TASK REQUIREMENTS:
Copy out each line containing "number" from the entries below.

INPUT FOR THIS TASK:
>>>

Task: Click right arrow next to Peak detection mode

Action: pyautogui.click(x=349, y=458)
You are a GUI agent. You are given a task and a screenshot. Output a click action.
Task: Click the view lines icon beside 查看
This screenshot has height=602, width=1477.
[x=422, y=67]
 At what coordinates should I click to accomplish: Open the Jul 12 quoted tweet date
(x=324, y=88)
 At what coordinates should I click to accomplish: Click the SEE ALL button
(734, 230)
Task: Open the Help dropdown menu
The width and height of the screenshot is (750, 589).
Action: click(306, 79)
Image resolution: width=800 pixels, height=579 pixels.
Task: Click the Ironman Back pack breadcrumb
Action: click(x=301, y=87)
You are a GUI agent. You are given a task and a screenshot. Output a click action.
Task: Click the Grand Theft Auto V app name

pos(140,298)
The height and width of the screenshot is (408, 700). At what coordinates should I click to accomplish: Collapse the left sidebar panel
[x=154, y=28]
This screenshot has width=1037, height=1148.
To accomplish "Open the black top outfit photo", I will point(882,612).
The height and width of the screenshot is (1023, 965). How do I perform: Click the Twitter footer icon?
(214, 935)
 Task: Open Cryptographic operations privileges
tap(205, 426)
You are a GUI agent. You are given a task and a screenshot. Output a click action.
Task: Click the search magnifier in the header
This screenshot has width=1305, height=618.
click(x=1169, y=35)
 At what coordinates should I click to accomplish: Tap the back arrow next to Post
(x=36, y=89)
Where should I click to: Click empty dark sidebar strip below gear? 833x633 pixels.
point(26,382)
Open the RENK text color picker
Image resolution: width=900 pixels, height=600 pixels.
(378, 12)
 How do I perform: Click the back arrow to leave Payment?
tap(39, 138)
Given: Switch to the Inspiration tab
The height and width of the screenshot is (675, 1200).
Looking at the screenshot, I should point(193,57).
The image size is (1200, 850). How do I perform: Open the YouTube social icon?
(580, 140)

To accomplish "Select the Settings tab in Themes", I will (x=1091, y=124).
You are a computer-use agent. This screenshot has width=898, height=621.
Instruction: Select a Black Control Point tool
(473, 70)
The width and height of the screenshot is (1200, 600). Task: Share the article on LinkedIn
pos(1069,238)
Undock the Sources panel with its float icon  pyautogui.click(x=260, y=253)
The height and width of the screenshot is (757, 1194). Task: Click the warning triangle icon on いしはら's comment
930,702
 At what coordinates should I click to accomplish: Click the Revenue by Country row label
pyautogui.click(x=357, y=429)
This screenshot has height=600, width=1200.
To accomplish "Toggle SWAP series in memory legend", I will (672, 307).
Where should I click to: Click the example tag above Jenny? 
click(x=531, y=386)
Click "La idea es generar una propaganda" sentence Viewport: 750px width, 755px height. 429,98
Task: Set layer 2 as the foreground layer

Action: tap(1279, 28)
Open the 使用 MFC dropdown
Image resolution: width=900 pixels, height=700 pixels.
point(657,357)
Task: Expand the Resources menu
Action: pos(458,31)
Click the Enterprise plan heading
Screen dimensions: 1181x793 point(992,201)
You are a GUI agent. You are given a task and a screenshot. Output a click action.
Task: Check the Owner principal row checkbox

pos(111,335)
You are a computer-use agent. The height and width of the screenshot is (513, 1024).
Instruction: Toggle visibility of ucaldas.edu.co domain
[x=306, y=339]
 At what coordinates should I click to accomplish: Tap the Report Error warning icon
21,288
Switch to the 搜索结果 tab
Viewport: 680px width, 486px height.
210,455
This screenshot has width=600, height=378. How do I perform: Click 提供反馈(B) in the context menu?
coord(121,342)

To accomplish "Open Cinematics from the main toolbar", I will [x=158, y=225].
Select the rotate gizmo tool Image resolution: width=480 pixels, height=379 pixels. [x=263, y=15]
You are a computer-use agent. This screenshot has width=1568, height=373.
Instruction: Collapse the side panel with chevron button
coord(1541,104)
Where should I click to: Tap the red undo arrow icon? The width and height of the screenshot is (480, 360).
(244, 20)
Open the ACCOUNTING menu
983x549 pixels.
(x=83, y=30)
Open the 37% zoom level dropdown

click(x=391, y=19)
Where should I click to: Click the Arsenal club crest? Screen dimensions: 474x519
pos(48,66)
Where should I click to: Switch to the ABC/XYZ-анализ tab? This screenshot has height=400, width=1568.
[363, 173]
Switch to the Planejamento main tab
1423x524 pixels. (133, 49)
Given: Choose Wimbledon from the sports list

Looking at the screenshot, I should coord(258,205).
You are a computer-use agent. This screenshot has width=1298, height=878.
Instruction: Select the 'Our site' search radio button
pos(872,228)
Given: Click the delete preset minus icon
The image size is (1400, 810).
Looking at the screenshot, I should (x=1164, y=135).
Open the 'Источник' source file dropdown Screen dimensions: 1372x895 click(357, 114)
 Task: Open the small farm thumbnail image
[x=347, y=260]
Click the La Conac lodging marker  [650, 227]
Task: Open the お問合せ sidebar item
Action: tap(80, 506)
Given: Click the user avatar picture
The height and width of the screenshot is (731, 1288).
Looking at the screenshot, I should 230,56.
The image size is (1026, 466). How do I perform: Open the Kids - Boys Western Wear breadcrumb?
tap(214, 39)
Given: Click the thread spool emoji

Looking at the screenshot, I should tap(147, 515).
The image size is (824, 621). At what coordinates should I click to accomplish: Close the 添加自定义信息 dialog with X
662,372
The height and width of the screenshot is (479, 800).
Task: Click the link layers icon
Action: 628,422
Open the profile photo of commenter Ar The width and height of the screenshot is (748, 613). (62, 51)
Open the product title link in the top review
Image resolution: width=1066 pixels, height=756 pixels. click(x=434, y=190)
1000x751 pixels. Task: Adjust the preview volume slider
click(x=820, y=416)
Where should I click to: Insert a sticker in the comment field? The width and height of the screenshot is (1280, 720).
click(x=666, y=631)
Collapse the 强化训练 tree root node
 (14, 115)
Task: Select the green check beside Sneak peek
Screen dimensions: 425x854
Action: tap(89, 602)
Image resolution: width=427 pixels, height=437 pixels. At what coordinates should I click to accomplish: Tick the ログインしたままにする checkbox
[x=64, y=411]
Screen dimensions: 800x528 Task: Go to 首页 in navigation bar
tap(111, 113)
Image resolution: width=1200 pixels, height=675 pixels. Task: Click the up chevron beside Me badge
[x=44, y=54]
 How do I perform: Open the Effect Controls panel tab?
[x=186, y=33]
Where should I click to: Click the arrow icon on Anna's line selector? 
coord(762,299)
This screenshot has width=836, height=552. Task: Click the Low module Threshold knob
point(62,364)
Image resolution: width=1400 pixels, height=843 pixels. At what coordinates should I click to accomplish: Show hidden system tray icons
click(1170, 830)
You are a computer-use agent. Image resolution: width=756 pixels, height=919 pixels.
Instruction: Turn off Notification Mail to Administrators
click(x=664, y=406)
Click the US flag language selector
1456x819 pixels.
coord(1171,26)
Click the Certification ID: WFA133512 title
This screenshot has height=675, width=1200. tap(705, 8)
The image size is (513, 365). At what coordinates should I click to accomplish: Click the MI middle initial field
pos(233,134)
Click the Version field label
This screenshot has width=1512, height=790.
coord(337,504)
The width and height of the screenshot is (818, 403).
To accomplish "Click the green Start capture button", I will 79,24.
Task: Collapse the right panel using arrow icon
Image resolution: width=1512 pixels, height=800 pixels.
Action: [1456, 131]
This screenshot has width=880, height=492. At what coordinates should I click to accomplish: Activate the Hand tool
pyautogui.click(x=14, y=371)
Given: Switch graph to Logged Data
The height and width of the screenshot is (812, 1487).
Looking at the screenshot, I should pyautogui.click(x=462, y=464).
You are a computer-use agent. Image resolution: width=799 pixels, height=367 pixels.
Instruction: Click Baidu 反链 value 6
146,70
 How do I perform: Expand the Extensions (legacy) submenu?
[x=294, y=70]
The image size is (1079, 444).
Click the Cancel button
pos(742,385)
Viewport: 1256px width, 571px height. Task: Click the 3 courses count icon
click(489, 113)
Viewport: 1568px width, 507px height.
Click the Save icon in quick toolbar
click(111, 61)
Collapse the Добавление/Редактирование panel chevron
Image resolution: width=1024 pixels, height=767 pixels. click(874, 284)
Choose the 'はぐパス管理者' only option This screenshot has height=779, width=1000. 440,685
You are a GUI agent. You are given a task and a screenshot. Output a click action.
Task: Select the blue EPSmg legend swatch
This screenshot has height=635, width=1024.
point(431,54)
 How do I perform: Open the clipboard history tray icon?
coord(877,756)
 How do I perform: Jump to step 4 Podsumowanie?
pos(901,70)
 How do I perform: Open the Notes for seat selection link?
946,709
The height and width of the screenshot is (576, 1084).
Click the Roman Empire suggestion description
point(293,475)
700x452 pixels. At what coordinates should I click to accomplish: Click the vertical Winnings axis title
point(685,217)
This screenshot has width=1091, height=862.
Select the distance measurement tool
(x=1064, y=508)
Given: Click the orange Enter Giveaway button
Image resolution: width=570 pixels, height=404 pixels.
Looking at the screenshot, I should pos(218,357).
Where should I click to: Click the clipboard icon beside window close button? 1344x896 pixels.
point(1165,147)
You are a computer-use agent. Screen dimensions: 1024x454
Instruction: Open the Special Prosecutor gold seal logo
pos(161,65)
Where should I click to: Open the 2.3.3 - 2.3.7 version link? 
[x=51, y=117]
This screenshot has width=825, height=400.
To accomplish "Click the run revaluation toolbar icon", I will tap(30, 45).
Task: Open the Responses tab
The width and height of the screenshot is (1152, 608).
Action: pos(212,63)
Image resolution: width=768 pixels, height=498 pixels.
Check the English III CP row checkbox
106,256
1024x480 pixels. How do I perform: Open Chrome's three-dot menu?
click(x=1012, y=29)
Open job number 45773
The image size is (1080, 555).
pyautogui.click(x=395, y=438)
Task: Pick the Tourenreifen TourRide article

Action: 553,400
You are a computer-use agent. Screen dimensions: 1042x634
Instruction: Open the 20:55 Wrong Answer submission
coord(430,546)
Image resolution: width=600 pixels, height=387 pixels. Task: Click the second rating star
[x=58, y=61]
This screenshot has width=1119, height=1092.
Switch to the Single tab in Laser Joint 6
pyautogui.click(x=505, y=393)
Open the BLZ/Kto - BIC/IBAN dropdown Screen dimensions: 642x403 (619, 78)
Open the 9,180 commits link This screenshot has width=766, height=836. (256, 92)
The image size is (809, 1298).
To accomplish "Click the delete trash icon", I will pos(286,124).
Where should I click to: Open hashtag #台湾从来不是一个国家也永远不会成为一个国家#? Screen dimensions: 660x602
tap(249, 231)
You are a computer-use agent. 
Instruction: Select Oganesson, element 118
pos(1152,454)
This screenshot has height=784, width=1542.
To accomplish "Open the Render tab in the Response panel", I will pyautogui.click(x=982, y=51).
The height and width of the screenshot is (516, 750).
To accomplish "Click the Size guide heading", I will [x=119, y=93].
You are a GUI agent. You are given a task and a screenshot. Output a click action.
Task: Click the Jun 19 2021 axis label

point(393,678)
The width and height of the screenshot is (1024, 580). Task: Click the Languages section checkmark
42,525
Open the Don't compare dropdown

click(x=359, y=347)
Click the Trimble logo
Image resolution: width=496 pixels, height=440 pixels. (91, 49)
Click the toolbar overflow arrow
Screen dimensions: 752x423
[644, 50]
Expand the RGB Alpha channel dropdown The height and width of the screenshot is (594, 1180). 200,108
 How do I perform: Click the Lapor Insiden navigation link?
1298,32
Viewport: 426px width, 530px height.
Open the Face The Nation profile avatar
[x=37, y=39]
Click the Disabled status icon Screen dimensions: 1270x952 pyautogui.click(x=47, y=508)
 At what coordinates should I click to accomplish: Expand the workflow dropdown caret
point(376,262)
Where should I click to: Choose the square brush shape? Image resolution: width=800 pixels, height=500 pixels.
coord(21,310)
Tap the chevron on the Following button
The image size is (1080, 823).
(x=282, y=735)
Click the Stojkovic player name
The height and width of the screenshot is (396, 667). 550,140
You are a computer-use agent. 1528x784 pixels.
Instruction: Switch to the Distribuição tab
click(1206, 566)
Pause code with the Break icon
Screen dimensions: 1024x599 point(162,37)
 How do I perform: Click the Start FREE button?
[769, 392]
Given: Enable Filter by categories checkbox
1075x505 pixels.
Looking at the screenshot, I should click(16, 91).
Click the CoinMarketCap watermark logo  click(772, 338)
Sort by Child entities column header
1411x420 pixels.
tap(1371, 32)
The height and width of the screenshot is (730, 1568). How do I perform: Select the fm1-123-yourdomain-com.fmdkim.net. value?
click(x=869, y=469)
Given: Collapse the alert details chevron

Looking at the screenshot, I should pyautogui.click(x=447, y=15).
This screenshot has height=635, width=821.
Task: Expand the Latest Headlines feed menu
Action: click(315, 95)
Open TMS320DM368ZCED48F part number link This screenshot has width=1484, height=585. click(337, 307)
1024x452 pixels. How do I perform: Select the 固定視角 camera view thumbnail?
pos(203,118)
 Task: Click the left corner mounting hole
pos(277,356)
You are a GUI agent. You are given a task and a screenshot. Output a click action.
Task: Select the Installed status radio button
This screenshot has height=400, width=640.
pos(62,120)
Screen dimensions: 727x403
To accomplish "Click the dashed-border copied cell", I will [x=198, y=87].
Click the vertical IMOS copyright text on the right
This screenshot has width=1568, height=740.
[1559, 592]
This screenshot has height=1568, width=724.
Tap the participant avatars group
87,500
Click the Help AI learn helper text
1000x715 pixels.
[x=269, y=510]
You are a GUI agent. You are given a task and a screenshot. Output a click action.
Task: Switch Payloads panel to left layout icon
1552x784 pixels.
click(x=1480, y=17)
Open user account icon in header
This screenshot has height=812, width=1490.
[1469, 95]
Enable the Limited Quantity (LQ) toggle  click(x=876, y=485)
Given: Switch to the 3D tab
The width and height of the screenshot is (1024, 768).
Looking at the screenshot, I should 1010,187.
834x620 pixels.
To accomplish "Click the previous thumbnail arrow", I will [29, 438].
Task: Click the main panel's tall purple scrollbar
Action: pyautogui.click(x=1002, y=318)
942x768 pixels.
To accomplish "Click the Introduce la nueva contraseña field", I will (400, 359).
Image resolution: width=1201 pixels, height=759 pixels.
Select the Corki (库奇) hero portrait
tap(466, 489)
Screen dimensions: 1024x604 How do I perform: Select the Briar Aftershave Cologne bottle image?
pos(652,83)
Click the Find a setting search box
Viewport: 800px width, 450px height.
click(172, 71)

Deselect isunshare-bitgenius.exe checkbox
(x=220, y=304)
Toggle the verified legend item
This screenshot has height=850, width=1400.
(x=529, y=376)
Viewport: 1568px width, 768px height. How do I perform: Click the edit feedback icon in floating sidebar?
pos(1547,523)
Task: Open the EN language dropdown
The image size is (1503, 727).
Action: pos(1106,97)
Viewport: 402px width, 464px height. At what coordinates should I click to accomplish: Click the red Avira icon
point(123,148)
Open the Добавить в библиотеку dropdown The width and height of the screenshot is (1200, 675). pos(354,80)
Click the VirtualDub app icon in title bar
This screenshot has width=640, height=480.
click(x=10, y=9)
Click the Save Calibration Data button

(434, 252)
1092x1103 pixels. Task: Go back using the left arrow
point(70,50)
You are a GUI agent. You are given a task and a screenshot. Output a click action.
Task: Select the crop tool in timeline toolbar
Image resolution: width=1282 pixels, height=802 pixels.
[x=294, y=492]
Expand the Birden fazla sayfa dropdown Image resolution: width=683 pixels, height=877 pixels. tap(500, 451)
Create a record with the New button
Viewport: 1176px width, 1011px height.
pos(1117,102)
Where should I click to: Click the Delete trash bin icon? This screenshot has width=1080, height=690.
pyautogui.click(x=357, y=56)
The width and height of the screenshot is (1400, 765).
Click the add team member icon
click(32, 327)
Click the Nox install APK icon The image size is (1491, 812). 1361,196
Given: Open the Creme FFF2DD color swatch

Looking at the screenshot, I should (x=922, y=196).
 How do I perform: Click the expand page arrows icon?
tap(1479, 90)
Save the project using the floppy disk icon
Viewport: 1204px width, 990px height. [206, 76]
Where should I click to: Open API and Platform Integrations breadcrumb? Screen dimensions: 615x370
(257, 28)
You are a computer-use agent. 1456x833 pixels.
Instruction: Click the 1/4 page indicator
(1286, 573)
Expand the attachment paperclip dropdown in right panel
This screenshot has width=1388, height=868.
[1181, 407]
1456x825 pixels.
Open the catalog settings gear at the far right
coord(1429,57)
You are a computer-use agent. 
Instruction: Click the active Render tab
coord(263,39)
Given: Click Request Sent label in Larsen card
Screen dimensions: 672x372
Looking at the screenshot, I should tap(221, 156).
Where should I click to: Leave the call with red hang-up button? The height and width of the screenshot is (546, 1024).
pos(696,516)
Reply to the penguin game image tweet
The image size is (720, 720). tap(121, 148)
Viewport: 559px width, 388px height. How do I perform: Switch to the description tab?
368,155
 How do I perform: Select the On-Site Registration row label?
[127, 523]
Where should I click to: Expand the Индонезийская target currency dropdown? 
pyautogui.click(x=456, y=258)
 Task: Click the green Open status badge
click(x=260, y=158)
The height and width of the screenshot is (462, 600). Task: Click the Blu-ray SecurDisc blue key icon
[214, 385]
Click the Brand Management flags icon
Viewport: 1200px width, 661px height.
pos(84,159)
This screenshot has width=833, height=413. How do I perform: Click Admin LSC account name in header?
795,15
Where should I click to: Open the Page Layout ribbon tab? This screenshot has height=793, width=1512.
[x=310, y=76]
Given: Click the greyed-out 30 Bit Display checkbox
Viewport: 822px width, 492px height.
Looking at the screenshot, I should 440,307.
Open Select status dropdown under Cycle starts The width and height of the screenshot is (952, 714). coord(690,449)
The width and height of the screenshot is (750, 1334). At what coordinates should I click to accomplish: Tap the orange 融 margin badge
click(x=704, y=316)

<<<

ANSWER AREA:
Open job number 45773
Open TMS320DM368ZCED48F part number link This screenshot has width=1484, height=585. click(337, 307)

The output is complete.